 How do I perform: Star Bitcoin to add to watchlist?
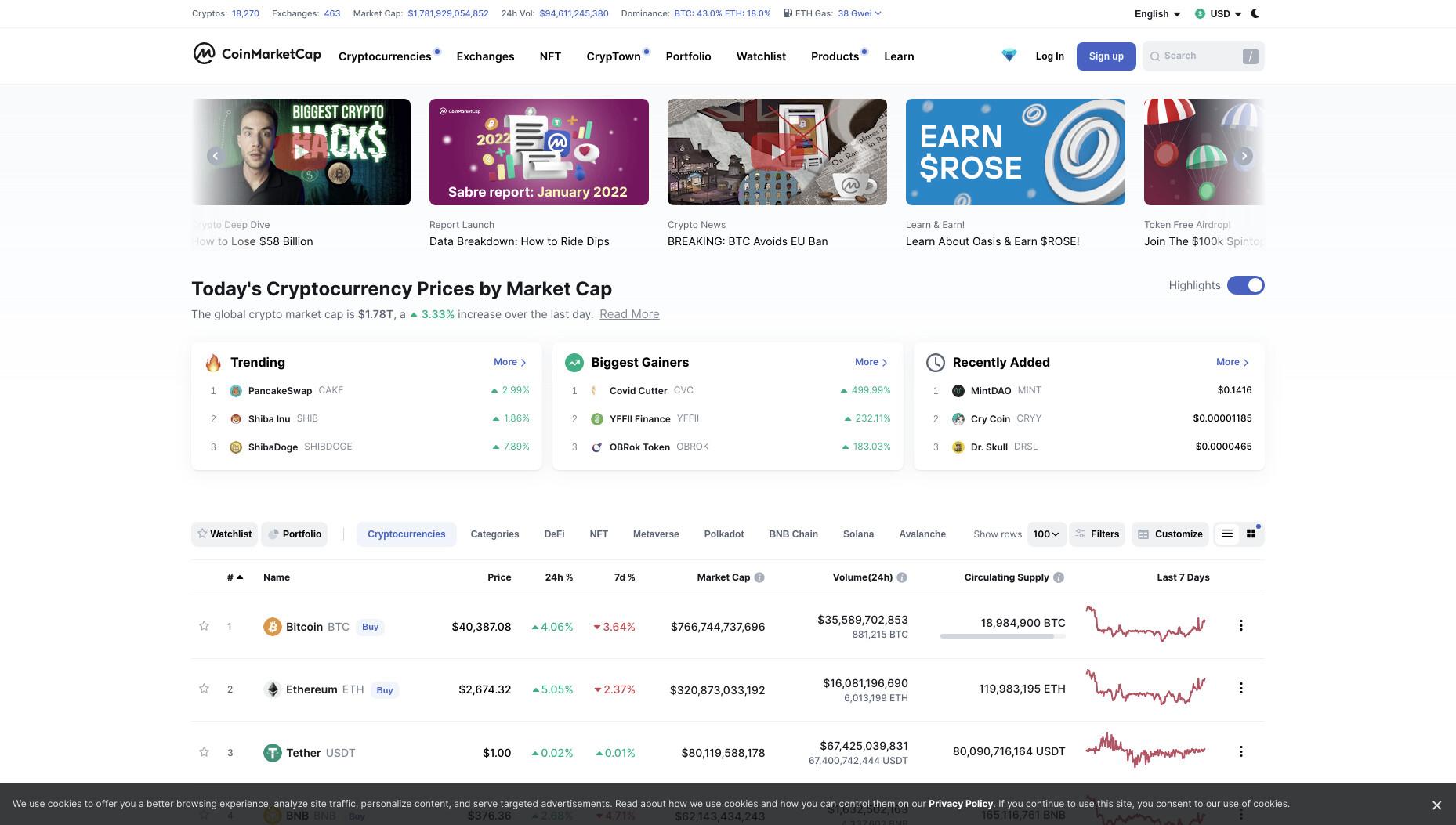(x=204, y=626)
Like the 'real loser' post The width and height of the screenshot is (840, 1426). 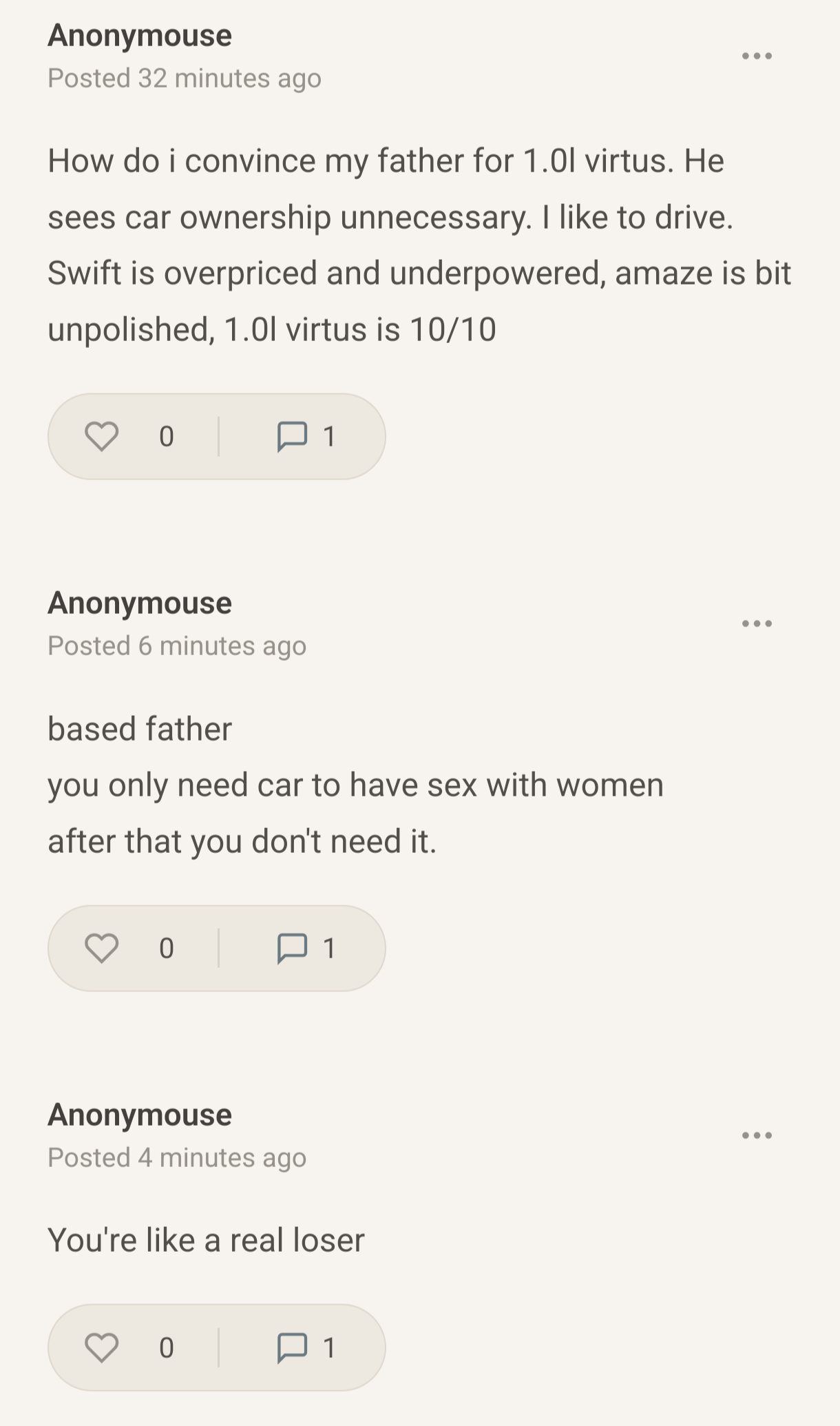click(x=102, y=1348)
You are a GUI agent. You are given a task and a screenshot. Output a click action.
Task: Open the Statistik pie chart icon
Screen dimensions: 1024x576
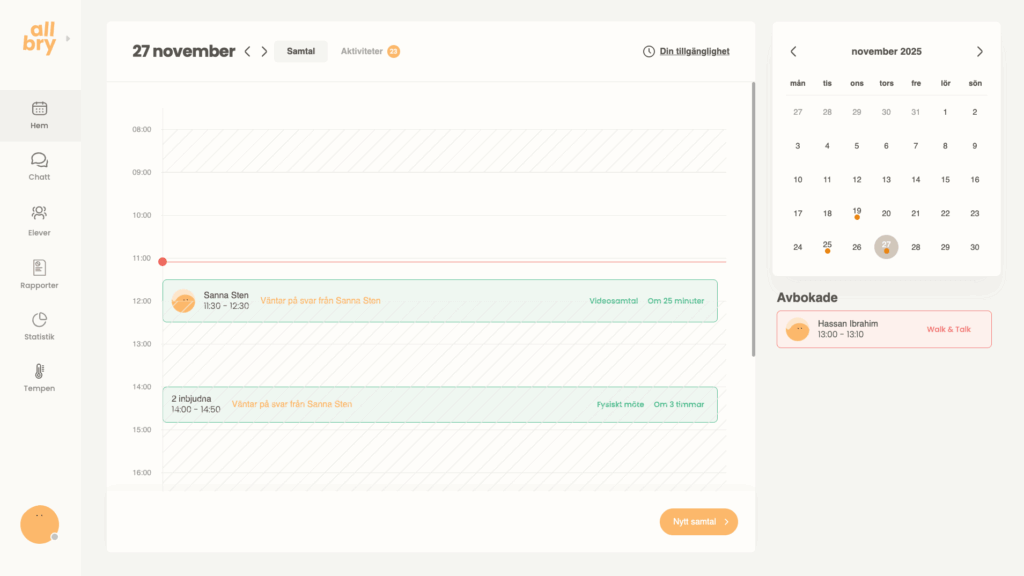click(39, 320)
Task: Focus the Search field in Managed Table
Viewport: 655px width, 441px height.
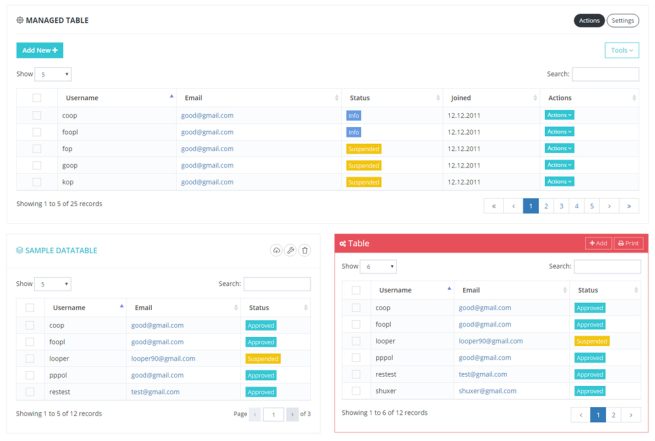Action: [x=605, y=74]
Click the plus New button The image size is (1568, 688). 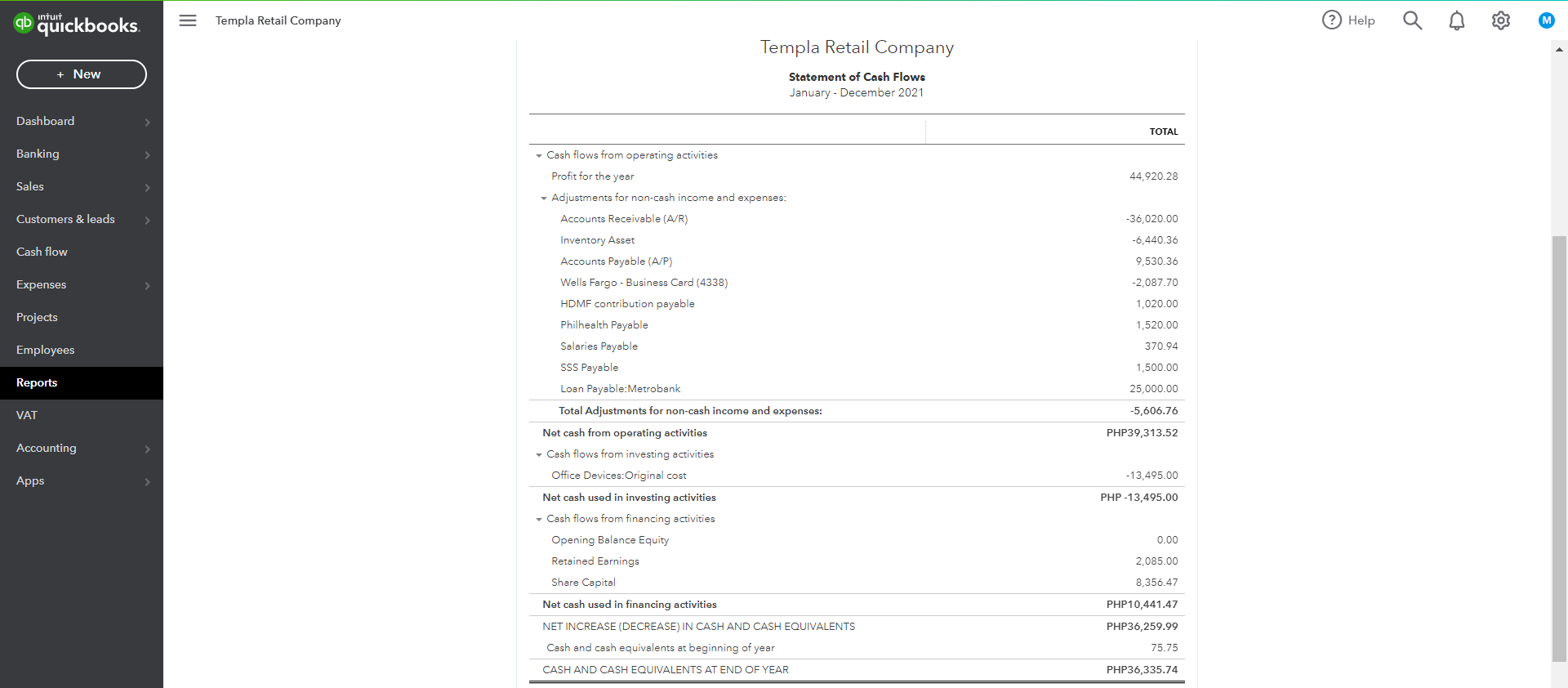82,74
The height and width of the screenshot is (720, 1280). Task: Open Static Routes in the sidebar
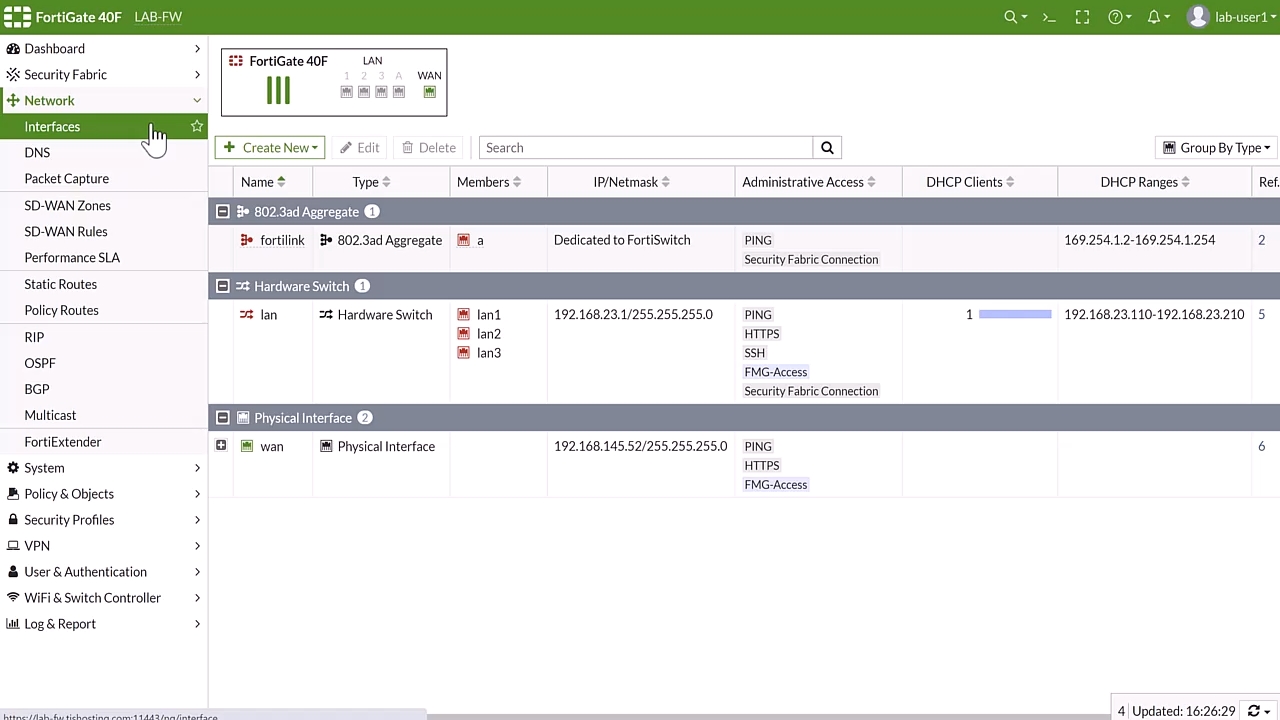point(61,284)
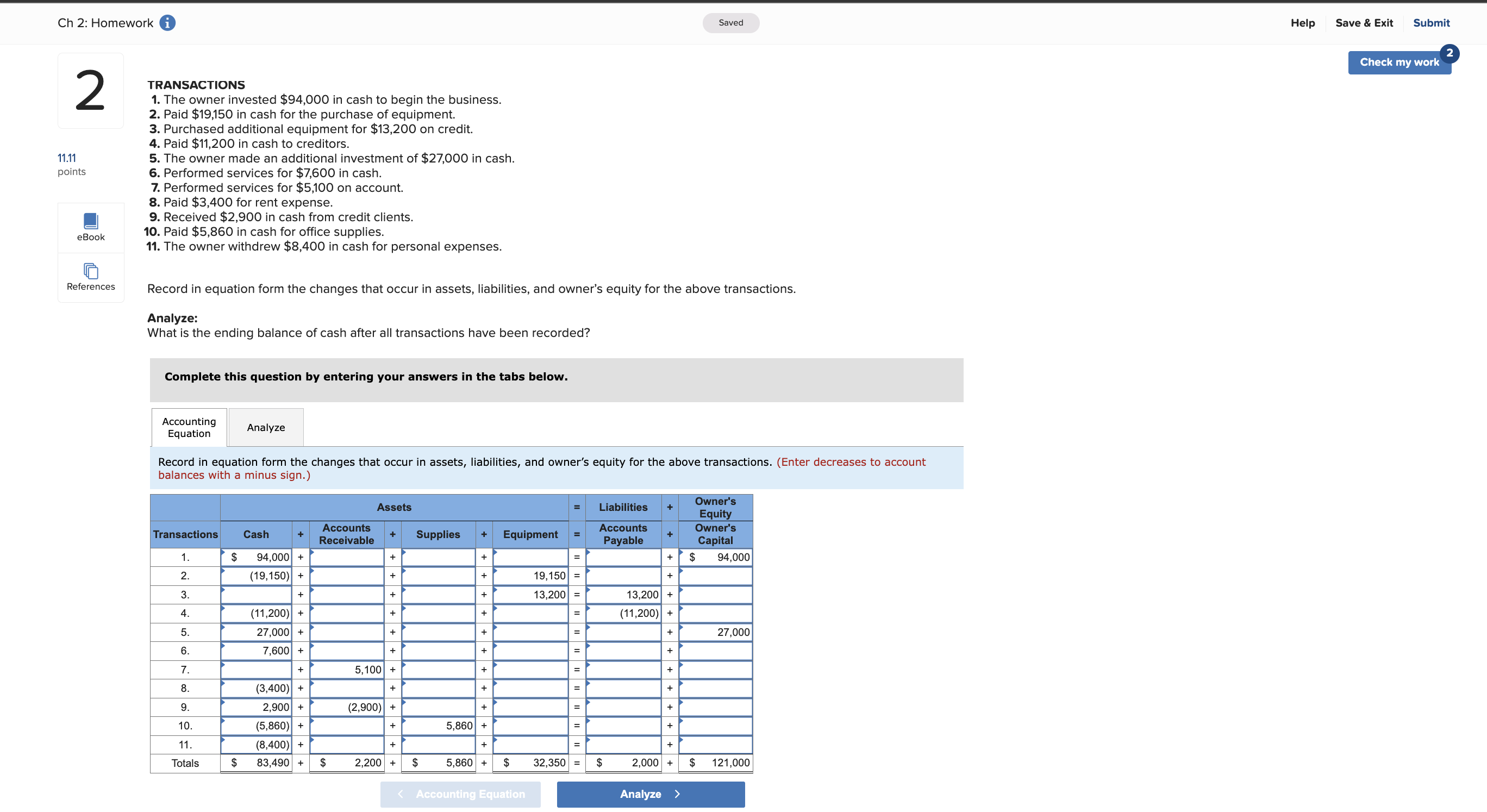Click the bottom Analyze navigation button
Viewport: 1487px width, 812px height.
click(x=641, y=794)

══════════

▶ 作業指示:
上の資料のうち、「You are a GUI」を含む行から「Action: [x=605, y=74]」を含む行までを、「Search field」を「Search box」に差し替えて書き直すこと。それ以外は変えず、画像は答えに含めないこと。

▶ 解答:
You are a GUI agent. You are given a task and a screenshot. Output a click action.
Task: Open the Statistik pie chart icon
Screen dimensions: 1024x576
click(39, 320)
Task: Focus the Search box in Managed Table
Viewport: 655px width, 441px height.
Action: [x=605, y=74]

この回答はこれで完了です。